The Karnataka High Court on Wednesday referred the matter of whether students should be allowed to wear the hijabs in educational institutions to a larger bench, Live Law reported.
“Having regard to the enormity of questions of importance which are debated, the court is of the considered opinion that the papers be put at the hand of CJ [chief justice] to decide if a larger bench can be constituted in the subject matter,” Justice Krishna Dixit said.
Dixit has been hearing petitions filed by students of Government Women’s Pre-University College in Kundapura town of Udupi district seeking permission to wear hijabs in the educational institute.
On February 3, the college had barred the students from entering the premises. Two days later, the Karnataka government had passed an order that banned students from wearing clothes that “disturb equality, integrity and public order”.
Over the past few days, Hindu students at several places in Karnataka have protested against women wearing hijabs to college. In Devangere district, the police had to fire in the air and use tear gas shells to bring the situation under control.
The protests also prompted the government to close all high schools and colleges in the state for three days from February 9. The police have put a two-week ban on protests near educational institutions.
At Wednesday’s hearing, Karnataka’s advocate general opposed referring the matter to a larger bench. He said that the matter had already become “larger” and “everybody was looking up to the court for a decision”.
“There may be emotions outside the court but the question of law is to be decided by the court,” the advocate general said.

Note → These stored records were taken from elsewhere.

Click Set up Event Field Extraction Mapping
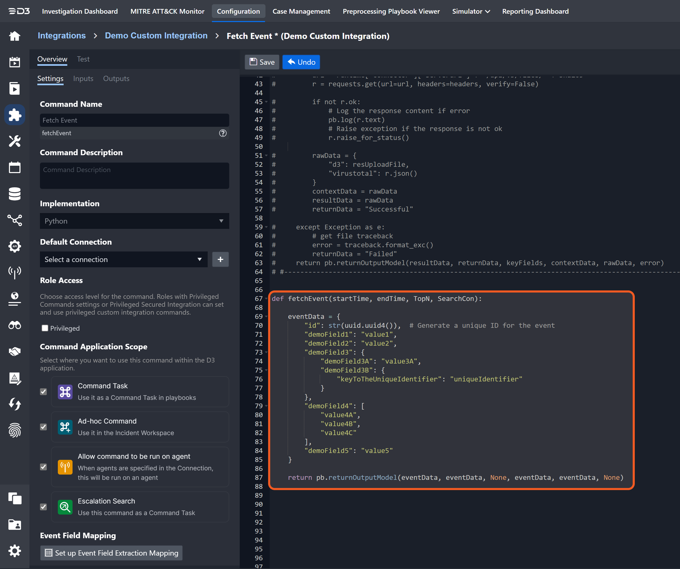 111,553
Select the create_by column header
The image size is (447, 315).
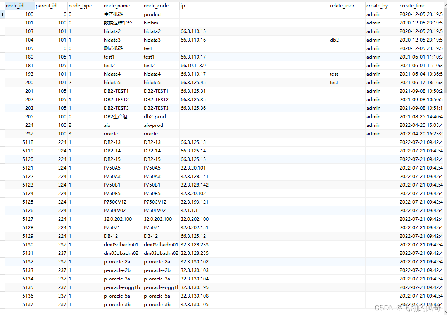pos(381,6)
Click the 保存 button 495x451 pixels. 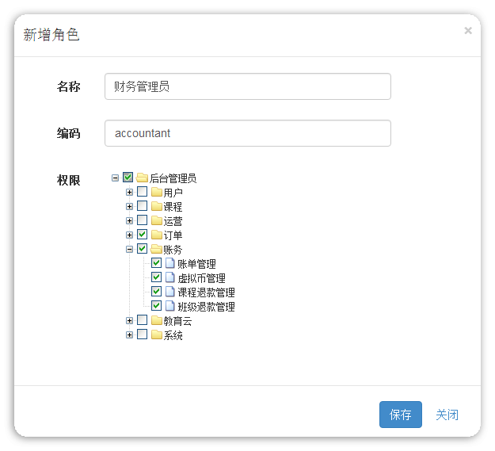(x=400, y=415)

Advocate Devadatt Kamat, who is representing the petitioners, asked the court to allow students to attend classed while wearing hijabs till the end of the academic year, which ends in two months.
In response, the advocate general said that an interim order at this stage of hearing will amount to “allowing the petition”.

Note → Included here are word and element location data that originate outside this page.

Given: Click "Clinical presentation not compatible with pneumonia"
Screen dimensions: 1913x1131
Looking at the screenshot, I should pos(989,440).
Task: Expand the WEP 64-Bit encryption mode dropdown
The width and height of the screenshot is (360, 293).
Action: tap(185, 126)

Justice Dixit, however, said that the interim pleas also needed to be scrutinised by a larger bench.
During Tuesday’s hearing, the High Court had asked students holding protests to maintain peace and tranquillity. Justice Dixit had blamed a “mischievous section” which he said was keeping the controversy “burning”.

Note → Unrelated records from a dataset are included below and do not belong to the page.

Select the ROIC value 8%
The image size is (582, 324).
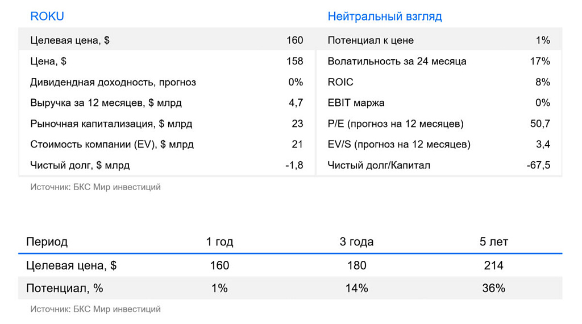[543, 82]
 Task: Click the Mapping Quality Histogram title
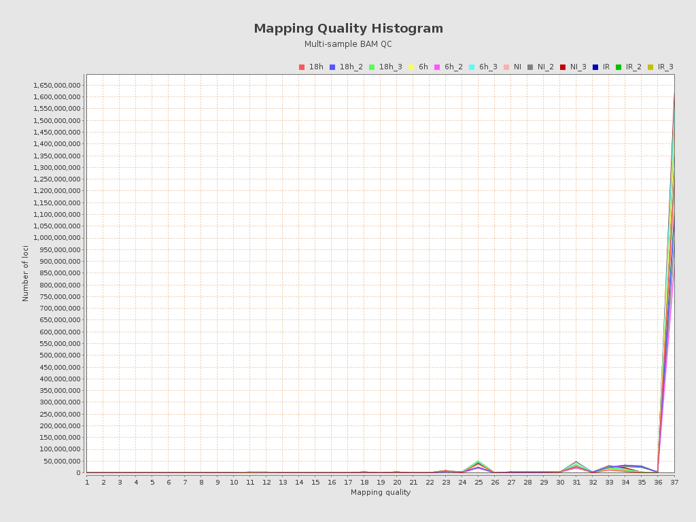point(348,29)
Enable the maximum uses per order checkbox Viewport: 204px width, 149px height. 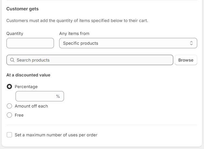9,135
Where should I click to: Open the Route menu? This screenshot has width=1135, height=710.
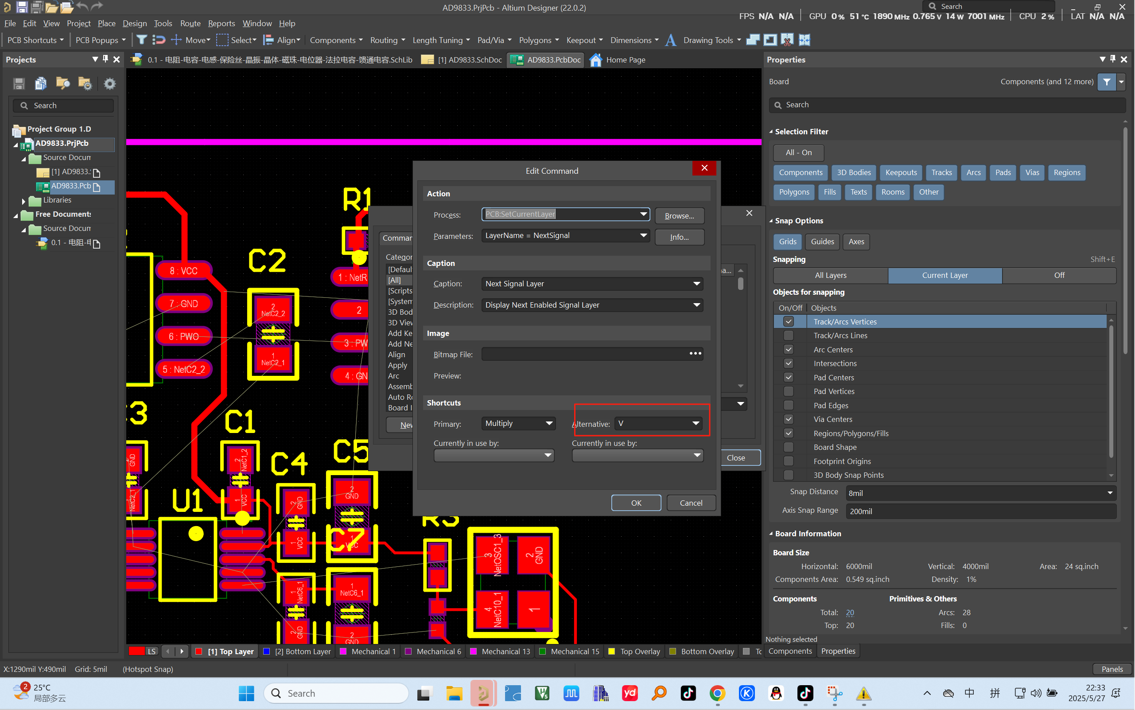coord(190,23)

“But making agitation, going on the street, shouting slogans, attacking students, students attacking others, these are not good things,” Dixit said.
Meanwhile, the Karnataka government on Monday told the High Court that students had submitted an undertaking to adhere to the uniform prescribed by the institutions, The News Minute reported. In an affidavit, the government said that not wearing the uniform will amount to violations of the institution’s code of conduct.
The affidavit added that allowing a student to wear any cloth other than the prescribed uniform could be seen as “preferential treatment,” and a violation of Article 14 of the Constitution of India that guarantees the right to equality.